Segment Start: DATA FOR THIS TASK

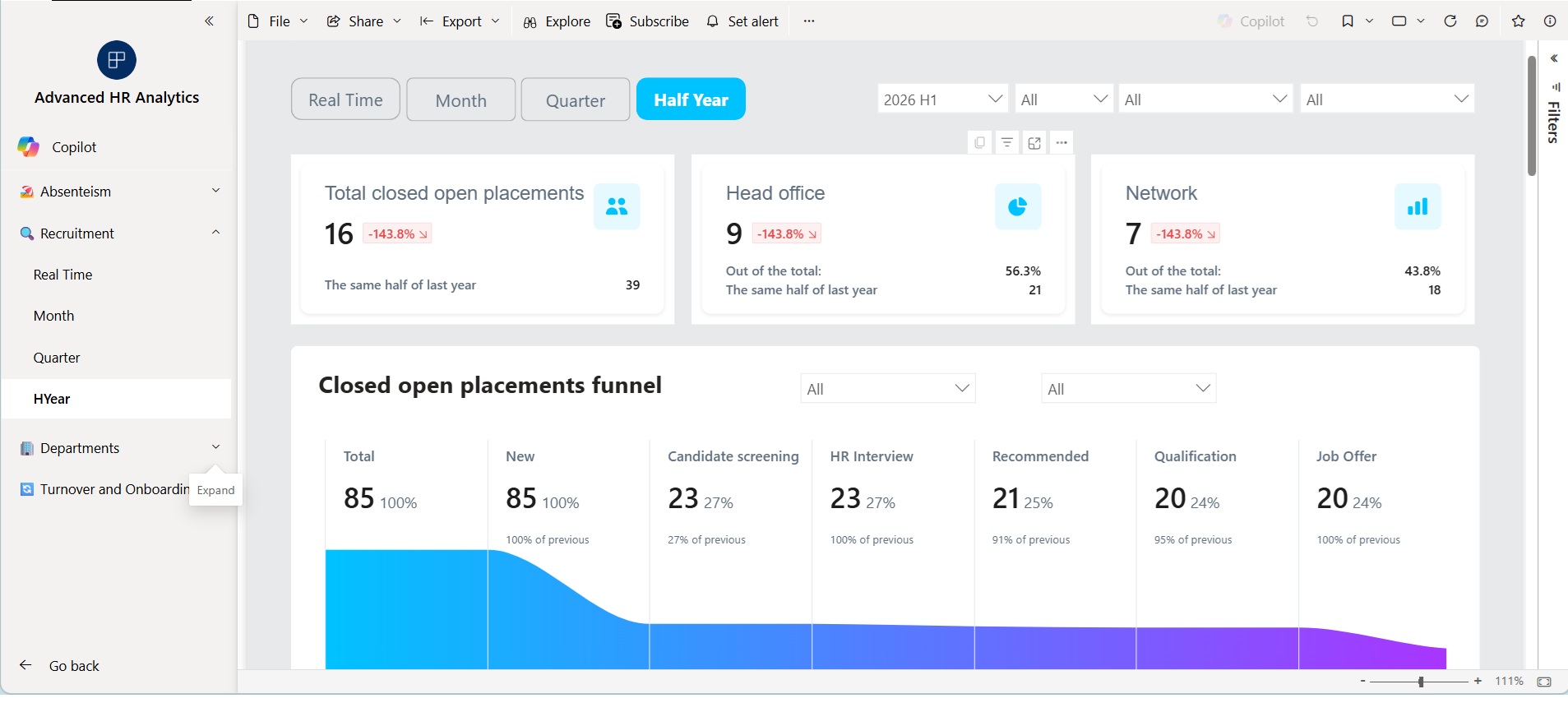Viewport: 1568px width, 726px height.
Task: Click the Refresh visuals icon
Action: [x=1450, y=21]
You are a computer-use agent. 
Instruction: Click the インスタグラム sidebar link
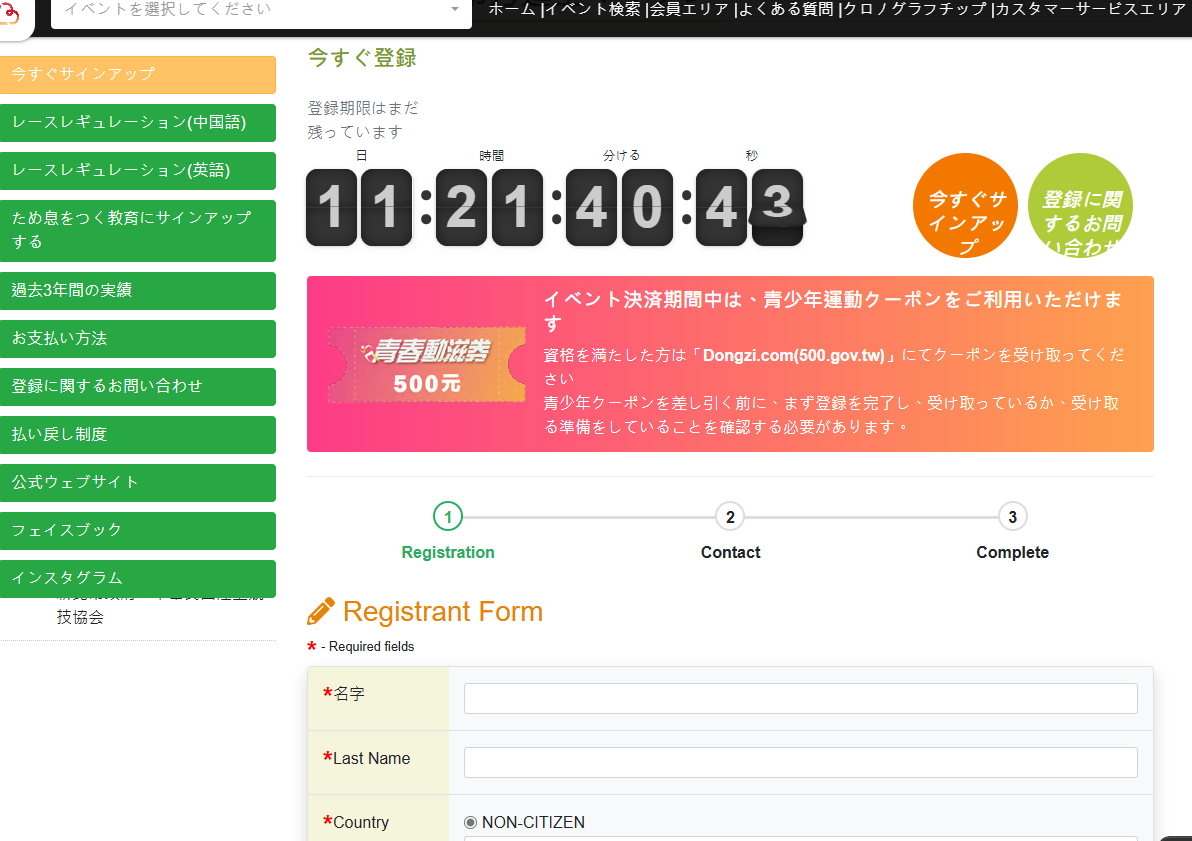point(137,578)
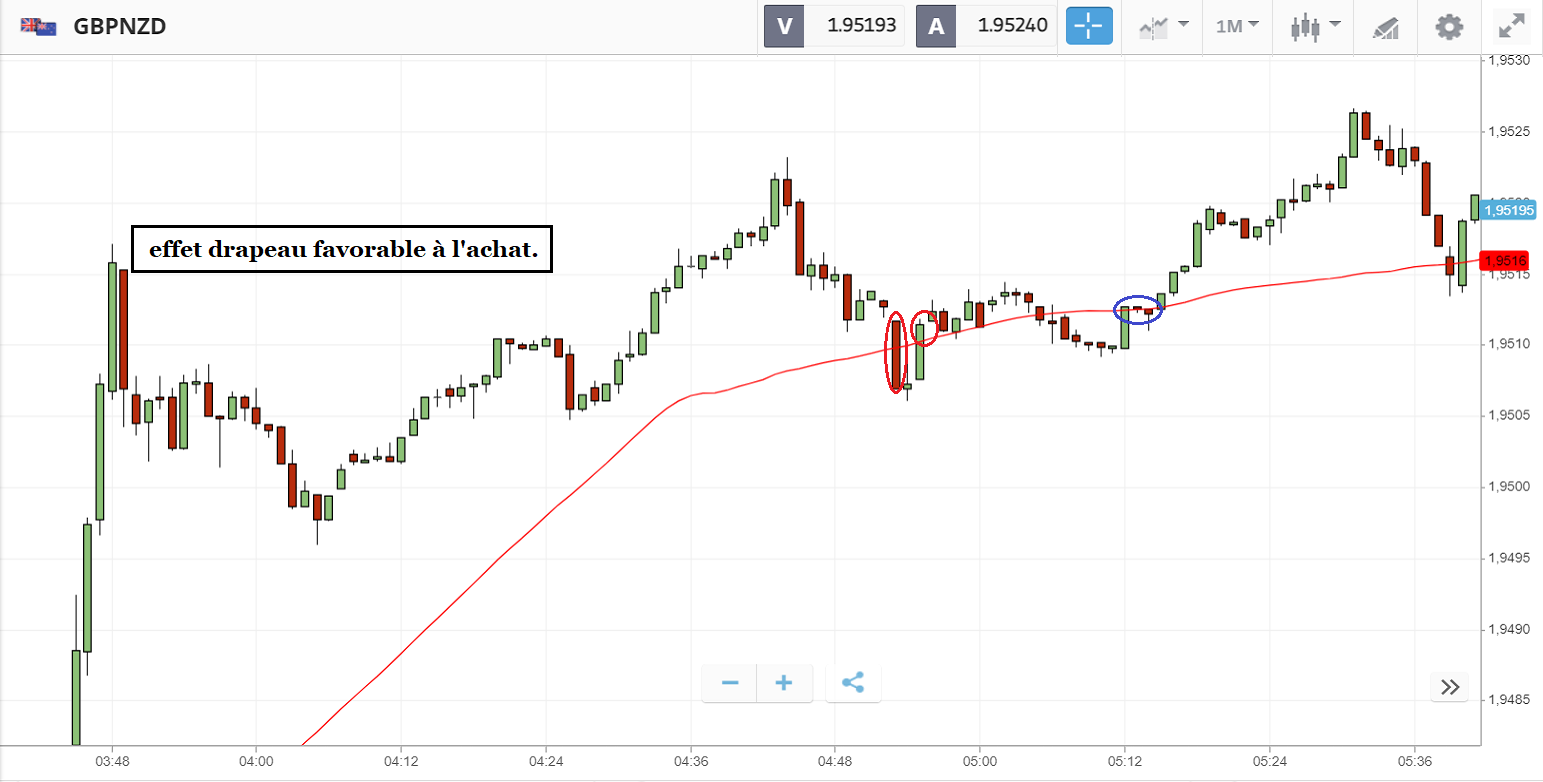1543x782 pixels.
Task: Click the V sell price button
Action: 834,27
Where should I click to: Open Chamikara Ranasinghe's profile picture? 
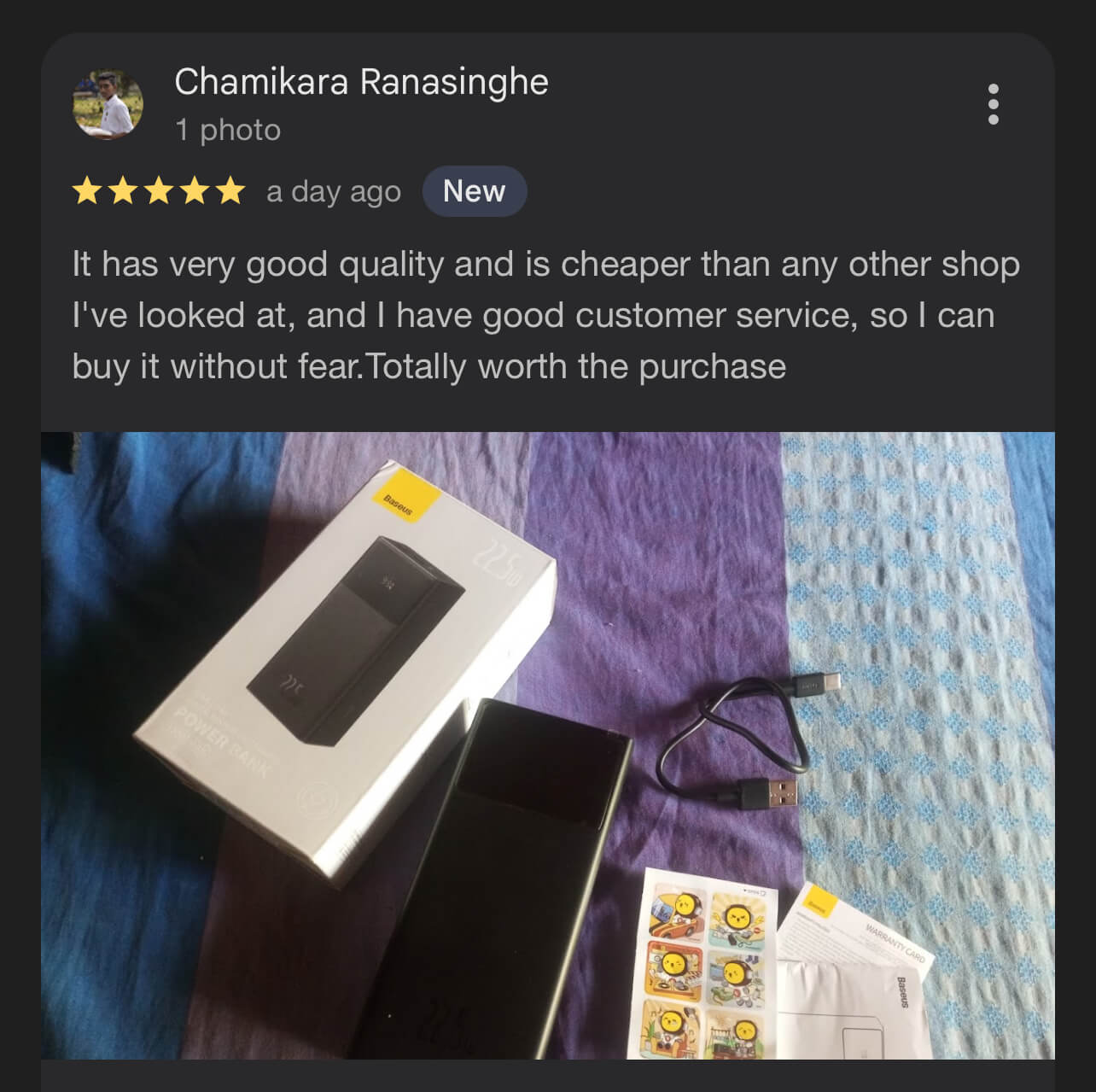point(108,105)
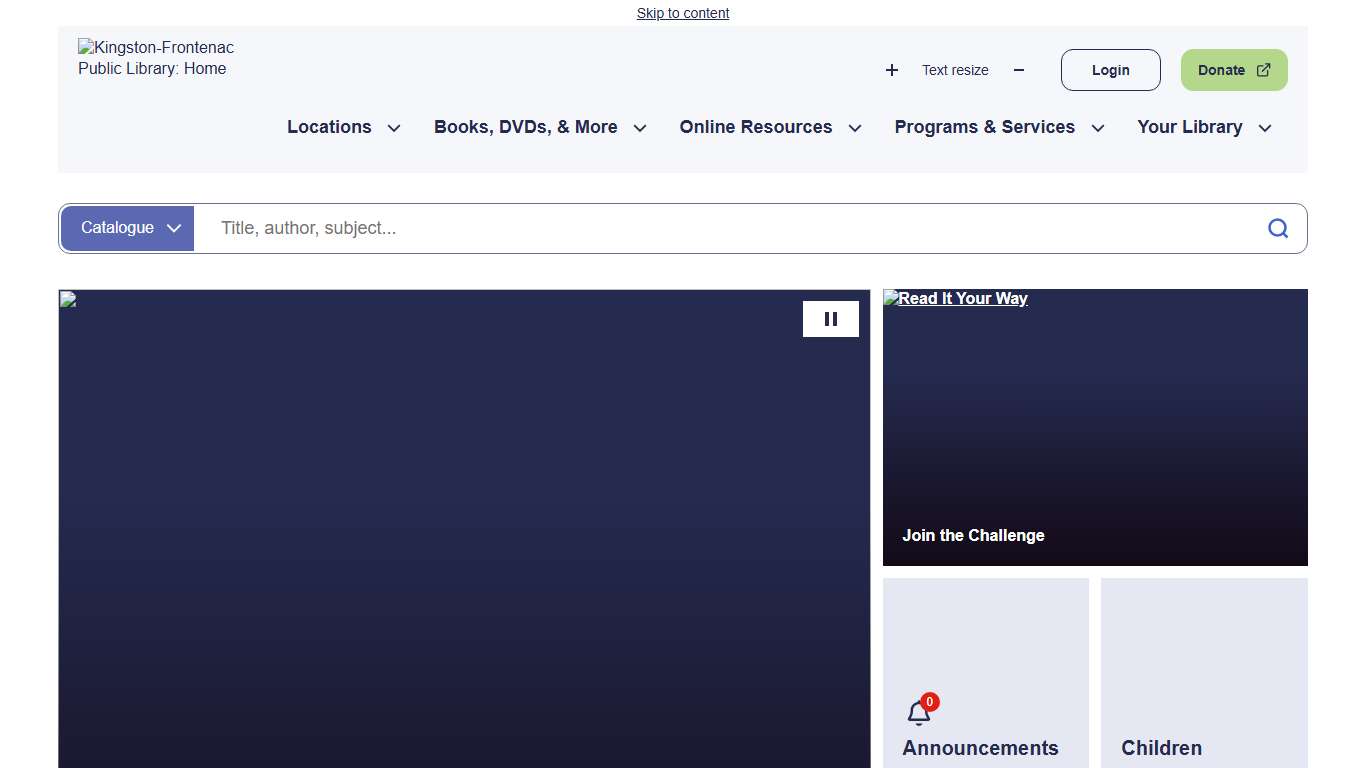The height and width of the screenshot is (768, 1366).
Task: Open the Catalogue search type dropdown
Action: tap(128, 228)
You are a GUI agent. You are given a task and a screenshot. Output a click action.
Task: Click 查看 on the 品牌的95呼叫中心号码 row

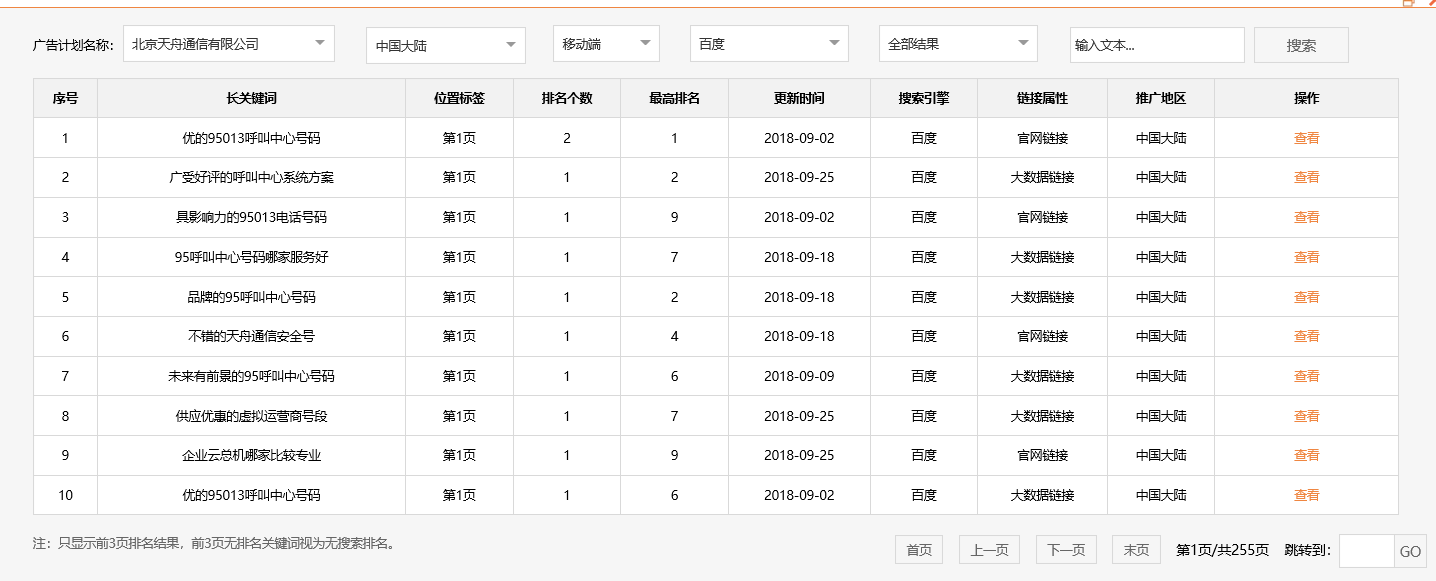pyautogui.click(x=1306, y=296)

Segment End: DATA FOR THIS TASK

ABOUT THIS EXERCISE: Please retype, exactly and with the pictures left out, the lines from the line containing "Where should I" through the last line of the records above.

EXPECTED ANSWER:
Where should I click to: Open Chamikara Ranasinghe's profile picture? 
point(108,105)
The height and width of the screenshot is (768, 1366).
Task: Open the Catalogue search type dropdown
Action: tap(128, 228)
You are a GUI agent. You are given a task and a screenshot. Output a click action.
Task: Click 查看 on the 品牌的95呼叫中心号码 row

pyautogui.click(x=1306, y=296)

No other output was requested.